Problem statement -
Copy out each line of these rows word for word, leaving out the pictures.

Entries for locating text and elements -

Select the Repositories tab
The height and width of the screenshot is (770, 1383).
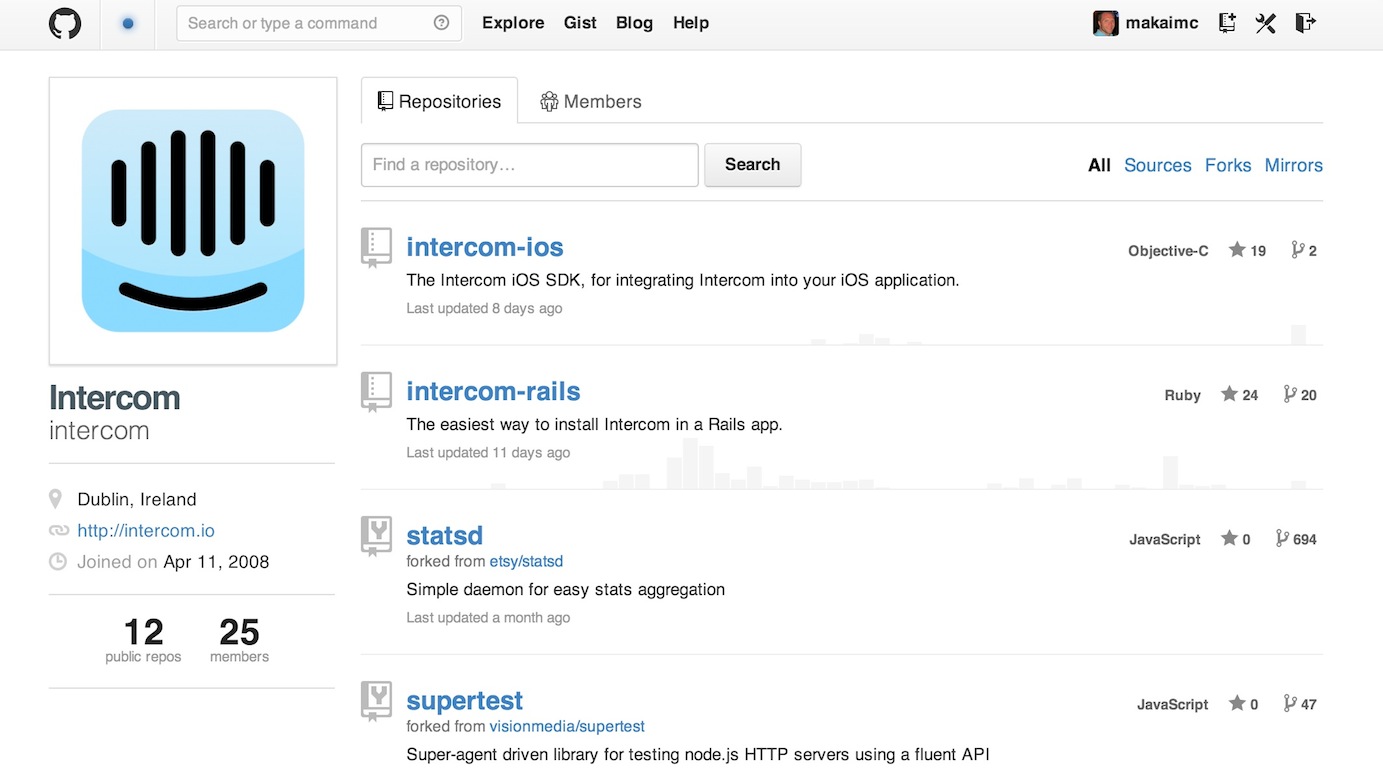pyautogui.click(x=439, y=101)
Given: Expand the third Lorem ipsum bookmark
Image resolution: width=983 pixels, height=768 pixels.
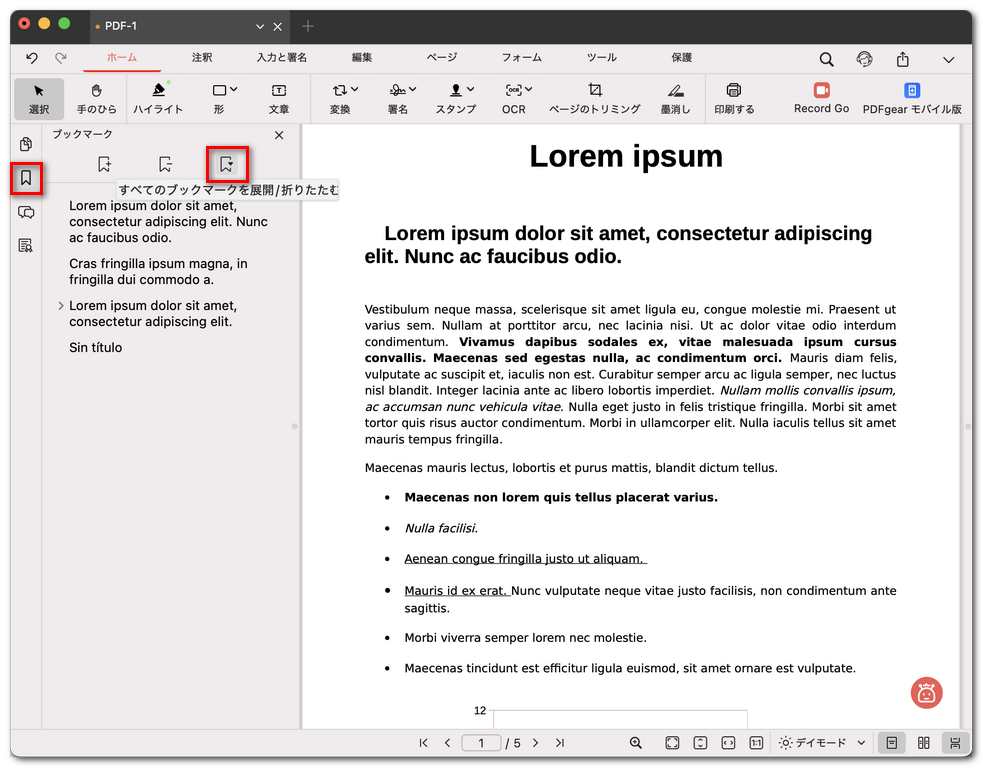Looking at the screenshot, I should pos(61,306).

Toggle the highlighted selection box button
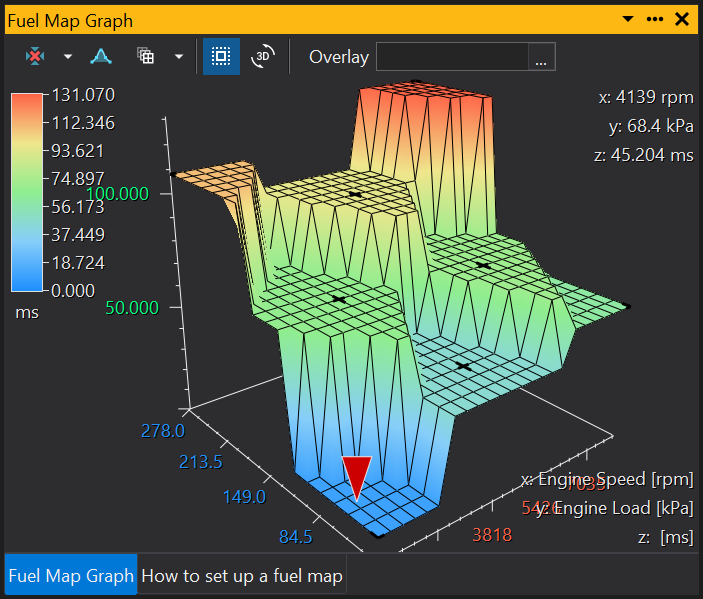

Task output -
Select the Repositories tab
The height and width of the screenshot is (770, 1383).
pyautogui.click(x=439, y=101)
Given: Expand the third Lorem ipsum bookmark
Image resolution: width=983 pixels, height=768 pixels.
Looking at the screenshot, I should pos(61,306).

Toggle the highlighted selection box button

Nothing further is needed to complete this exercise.